Which was also significant, presumably. He remembered again the hand she had laid on his arm.
He sighed and returned to DS Wennergren-Olofsson’s deathless prose.
At two o’clock on Friday afternoon, Astor Nilsson and profiler Lillieskog both left Kymlinge police station. Astor Nilsson would be back after the weekend, and Lillieskog would come any day he was summoned.
‘I did the follow-up interviews with four of Bergman’s acquaintances this morning,’ Astor Nilsson told them as they wound up the week over four cups of coffee and four almond tarts, chock-full of preservatives. ‘Like we said. And I can promise you on my mother’s grave that none of them has the slightest inkling of what lies behind the murder. None of them are saints, of course, but when you scrape away the rubbish, you’re left with the facts. Erik Bergman’s assassin isn’t to be found in his circle of friends. We can stop looking for him there.’
‘And then we had a few who were away, didn’t we?’ said Backman.
‘Correct,’ said Astor Nilsson. ‘I accept that reservation. Though if you’re away you can’t simultaneously be at home, stabbing people to death.’
‘OK,’ said Barbarotti. ‘Let’s suppose you’re right. Where shall we look, then?’
‘I’ve no answer to that question for the time being,’ said Astor Nilsson. ‘But I’m going back to Gothenburg and home to Hisingen to think about it over the weekend. If I come up with anything before Monday, I’ll let you know.’

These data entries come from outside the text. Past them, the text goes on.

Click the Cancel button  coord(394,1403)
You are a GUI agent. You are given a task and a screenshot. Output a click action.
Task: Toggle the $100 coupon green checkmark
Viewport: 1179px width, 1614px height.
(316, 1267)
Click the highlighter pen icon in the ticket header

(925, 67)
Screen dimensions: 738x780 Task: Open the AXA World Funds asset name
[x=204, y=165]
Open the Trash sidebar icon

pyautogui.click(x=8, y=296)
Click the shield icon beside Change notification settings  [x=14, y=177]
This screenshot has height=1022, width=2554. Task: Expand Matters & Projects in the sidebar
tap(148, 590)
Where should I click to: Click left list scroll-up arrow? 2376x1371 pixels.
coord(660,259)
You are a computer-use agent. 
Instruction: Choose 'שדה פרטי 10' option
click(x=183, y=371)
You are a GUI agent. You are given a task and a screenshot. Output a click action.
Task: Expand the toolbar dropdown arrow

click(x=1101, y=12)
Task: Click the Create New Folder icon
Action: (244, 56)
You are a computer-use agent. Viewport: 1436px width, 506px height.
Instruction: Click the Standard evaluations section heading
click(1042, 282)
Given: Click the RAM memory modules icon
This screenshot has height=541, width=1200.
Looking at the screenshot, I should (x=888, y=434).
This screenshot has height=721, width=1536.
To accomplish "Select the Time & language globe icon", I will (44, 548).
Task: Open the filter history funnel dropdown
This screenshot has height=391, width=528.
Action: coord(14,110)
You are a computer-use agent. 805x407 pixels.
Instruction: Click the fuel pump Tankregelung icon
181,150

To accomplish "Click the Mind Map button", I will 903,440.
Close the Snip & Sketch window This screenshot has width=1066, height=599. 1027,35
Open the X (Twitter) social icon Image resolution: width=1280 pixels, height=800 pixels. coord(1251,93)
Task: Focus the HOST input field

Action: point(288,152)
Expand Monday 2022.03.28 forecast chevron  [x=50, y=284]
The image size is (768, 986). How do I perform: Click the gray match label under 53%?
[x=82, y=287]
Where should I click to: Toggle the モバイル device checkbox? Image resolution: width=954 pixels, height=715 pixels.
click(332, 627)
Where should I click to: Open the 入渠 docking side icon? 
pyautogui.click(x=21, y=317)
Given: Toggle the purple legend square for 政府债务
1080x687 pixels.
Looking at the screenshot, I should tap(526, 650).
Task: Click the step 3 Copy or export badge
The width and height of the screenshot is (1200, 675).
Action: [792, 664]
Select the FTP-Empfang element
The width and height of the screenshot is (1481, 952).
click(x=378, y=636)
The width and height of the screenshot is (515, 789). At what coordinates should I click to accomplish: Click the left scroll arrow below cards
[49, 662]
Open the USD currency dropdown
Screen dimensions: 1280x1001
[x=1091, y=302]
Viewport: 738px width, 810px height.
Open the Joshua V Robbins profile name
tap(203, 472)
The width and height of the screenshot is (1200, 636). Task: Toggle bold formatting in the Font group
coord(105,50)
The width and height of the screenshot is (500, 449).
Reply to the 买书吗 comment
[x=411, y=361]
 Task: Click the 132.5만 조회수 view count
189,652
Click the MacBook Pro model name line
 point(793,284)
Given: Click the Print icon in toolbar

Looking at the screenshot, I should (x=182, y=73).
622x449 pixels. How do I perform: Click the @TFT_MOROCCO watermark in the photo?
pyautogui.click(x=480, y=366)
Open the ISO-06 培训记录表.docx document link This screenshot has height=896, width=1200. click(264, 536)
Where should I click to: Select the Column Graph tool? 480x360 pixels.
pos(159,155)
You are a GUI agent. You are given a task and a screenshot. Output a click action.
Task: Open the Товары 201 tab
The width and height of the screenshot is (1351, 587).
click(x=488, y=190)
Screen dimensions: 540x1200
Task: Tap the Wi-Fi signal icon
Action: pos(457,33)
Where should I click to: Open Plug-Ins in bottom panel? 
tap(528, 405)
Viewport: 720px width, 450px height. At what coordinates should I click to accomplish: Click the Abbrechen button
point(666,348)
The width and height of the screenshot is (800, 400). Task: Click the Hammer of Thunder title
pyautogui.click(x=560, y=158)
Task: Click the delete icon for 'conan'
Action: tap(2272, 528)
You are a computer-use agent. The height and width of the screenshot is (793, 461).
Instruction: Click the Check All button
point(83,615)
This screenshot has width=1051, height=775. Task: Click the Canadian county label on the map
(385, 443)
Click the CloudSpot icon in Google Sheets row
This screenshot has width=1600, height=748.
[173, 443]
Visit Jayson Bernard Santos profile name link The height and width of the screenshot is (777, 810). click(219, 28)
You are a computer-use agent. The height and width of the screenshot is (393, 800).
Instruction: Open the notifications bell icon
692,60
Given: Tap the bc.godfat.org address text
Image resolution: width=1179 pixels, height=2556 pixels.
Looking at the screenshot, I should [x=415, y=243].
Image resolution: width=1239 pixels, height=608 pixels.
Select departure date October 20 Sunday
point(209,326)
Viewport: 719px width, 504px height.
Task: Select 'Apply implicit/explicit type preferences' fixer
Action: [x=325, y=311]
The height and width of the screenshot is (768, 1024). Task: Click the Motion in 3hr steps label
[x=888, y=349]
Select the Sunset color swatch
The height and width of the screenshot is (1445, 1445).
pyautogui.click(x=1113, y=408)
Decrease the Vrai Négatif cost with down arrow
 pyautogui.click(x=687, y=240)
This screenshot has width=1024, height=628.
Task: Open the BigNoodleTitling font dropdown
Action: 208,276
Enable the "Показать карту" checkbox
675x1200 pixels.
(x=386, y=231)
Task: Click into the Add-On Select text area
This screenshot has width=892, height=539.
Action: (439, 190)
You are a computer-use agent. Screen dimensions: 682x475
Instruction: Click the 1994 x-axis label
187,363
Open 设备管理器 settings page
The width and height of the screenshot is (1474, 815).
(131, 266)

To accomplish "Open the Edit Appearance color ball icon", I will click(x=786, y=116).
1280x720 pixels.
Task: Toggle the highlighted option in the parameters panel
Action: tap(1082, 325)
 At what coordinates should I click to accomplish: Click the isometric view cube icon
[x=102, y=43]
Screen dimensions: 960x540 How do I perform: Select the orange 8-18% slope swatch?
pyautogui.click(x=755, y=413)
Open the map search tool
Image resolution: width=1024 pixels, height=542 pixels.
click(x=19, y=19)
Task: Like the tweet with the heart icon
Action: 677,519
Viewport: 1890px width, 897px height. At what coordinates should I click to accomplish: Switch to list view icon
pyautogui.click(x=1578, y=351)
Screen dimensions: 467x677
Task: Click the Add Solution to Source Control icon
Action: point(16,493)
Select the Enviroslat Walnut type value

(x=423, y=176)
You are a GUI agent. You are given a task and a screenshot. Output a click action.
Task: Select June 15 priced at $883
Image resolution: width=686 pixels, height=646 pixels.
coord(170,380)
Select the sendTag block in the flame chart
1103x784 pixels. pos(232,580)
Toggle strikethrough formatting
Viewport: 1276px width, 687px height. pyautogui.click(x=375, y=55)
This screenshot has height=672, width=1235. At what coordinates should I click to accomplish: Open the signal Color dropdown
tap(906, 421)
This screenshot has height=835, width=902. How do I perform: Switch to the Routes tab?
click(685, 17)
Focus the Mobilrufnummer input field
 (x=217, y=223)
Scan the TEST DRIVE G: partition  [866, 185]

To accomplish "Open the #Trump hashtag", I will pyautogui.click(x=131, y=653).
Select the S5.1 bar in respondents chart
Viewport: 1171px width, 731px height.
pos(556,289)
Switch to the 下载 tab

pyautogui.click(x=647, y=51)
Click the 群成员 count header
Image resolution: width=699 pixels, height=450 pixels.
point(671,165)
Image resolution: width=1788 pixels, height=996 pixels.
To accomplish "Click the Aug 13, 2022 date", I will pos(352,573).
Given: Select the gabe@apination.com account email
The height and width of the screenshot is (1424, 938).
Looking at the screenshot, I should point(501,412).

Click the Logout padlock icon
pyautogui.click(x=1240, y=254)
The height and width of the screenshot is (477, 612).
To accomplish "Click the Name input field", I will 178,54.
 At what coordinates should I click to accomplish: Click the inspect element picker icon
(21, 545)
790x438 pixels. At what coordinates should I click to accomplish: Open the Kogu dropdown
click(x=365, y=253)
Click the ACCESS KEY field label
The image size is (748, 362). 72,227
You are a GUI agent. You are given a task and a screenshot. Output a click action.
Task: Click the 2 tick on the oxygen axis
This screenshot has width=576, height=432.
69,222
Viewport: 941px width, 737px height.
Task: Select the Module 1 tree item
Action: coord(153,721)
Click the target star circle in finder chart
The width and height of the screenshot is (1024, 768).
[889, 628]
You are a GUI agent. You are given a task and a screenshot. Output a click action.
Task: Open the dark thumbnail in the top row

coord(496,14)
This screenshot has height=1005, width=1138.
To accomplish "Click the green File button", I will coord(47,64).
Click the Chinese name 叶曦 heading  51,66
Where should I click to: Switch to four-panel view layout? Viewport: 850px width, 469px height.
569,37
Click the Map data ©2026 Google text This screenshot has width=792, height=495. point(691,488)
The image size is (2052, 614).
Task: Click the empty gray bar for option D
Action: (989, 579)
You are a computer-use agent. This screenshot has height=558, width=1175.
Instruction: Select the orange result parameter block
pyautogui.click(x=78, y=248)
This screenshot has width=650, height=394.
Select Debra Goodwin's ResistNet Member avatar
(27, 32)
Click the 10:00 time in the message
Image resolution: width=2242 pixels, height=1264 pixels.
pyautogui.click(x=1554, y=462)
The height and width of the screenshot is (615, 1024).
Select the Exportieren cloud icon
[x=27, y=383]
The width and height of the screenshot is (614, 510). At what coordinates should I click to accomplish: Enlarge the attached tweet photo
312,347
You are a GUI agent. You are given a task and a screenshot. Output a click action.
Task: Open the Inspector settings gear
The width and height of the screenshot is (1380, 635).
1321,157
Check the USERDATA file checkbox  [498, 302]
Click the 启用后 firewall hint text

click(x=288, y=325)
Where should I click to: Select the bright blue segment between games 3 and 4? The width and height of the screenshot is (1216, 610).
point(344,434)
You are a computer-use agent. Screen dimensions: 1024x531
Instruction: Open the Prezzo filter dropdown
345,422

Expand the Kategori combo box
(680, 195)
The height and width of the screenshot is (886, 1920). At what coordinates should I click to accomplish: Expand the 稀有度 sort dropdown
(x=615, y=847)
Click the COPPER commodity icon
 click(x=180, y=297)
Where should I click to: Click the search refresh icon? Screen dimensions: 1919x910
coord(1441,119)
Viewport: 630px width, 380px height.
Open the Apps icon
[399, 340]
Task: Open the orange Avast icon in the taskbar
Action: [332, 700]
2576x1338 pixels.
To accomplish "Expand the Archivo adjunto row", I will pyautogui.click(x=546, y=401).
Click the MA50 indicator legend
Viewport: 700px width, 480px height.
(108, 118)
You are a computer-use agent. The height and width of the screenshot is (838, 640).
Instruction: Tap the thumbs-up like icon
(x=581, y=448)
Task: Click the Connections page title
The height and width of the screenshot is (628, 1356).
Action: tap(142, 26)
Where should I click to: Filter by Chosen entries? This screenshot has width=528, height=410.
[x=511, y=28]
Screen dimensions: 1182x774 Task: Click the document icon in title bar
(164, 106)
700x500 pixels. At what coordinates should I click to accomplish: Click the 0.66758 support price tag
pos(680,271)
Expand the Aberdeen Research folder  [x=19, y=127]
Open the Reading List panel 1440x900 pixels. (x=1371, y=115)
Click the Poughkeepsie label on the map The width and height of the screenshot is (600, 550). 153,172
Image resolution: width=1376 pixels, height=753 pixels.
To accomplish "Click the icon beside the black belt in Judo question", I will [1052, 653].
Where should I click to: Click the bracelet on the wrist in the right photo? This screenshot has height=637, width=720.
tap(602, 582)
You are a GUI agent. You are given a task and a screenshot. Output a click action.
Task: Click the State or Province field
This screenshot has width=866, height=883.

‘Excellent,’ said Eva Backman.
‘You know where you can reach me if I can help in any way,’ Lillieskog declared in his turn. ‘I do wonder about the best-before date of this tart.’
‘It’s part of a batch from before they started putting dates on,’ Backman informed him obligingly. ‘Sometime in the sixties. You’re both very welcome to bring along a few other treats when you turn up again.’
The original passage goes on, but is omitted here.